> Excerpted passage:
※ ※ ※

The priced-in market view implied in Fed Funds futures following the announcement (June’s FOMC meeting,) is more aggressive still, envisioning one hike in 2022 and two more in the following year. As it happens, the process that the Fed is slowly initiating finds most global policy rates having converged on Japan – that is, toward zero and sometimes beyond it, into negative territory – amid the onset of the Covid-19 pandemic. Recovering from these depths in most places is expected to come alongside reflation.
Japan is a familiar exception. Here, structural forces holding down prices for the better part of 30 years and inspiring an epic (and mostly fruitless) BOJ counteroffensive remain in play. What this means is that real interest rates – that is, nominal yields discounted by the expected rate of inflation – are higher in Japan than most of the G10. Since most nominal rates have converged near zero, the size of the inflation haircut has become pivotal. That is inherently small in Japan relative to global counterparts, so the inflation-adjusted yield to be had on JPY-denominated holdings emerged as more attractive. The BOJ policy of capping 10-year yields at 0% is an obvious headwind here, but it seems fragile. The central bank already owns almost half of Japan’s bond issuance to sustain it. Scope to do more seems limited, lest the monetary authority and the government itself be accused of outright debt monetization, an international taboo.

※ ※ ※

> Records shown:

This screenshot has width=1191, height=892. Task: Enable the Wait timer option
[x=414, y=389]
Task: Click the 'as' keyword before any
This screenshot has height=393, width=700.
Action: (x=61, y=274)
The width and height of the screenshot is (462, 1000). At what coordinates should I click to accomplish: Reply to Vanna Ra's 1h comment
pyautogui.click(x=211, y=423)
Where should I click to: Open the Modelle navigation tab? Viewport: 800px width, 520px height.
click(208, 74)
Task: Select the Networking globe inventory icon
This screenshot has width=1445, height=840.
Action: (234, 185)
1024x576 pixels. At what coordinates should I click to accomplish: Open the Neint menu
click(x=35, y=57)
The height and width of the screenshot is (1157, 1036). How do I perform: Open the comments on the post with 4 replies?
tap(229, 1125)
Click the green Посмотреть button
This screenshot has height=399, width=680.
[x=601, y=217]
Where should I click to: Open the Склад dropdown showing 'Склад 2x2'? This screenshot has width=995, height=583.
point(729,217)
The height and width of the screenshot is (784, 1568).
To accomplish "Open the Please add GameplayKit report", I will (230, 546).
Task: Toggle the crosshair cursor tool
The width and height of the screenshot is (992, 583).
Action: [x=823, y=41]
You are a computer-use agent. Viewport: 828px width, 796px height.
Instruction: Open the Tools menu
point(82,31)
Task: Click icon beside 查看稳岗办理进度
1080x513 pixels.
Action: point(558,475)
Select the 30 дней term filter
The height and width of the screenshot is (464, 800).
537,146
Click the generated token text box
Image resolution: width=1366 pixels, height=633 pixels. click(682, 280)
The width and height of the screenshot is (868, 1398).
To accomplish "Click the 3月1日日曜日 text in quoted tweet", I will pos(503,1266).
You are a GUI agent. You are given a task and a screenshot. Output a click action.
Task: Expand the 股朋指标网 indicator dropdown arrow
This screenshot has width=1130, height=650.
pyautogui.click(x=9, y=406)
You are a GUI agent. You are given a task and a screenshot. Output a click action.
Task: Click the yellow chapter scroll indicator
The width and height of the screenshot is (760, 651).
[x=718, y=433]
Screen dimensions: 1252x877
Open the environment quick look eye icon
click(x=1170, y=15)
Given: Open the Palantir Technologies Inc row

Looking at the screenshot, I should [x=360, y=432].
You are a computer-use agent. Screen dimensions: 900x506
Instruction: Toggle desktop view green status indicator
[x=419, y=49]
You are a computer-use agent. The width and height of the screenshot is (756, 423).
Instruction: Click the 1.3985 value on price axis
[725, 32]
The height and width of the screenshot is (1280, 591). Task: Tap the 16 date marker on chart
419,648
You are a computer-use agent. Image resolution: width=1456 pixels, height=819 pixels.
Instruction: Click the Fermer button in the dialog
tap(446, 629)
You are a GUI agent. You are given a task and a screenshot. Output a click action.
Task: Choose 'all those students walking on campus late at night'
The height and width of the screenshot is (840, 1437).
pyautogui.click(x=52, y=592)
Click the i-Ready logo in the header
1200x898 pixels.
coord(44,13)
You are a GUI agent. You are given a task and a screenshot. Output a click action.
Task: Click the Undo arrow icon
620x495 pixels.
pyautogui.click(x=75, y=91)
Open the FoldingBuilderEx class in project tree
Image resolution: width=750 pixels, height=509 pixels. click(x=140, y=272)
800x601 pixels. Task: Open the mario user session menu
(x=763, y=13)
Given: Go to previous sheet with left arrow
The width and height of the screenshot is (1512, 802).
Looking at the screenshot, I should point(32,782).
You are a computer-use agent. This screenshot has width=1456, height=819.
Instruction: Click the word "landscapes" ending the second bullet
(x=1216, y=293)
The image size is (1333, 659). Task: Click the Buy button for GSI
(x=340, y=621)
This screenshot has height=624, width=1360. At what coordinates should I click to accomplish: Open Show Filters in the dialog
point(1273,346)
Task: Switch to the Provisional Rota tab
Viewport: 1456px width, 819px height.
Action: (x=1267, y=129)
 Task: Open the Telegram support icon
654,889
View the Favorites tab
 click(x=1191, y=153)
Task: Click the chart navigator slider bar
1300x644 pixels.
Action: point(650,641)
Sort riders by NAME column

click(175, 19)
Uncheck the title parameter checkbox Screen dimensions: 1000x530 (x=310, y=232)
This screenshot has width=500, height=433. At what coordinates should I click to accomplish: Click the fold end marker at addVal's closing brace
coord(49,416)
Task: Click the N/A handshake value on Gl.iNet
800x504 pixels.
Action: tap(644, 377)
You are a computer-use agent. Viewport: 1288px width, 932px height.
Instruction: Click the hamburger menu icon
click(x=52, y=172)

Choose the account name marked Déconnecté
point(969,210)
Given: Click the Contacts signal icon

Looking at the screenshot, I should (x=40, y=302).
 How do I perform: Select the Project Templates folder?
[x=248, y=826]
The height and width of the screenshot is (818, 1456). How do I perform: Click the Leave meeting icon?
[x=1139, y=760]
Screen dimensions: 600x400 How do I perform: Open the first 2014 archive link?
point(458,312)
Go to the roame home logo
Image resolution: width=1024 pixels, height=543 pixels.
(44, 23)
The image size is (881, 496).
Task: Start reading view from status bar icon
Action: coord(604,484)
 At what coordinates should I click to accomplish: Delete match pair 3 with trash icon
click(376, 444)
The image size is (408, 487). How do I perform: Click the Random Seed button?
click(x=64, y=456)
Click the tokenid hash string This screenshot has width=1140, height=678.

※ ※ ※

According to the passage on Japan's interest rates, how much of Japan's bond issuance does the central bank already own?

> Answer space:
Almost half.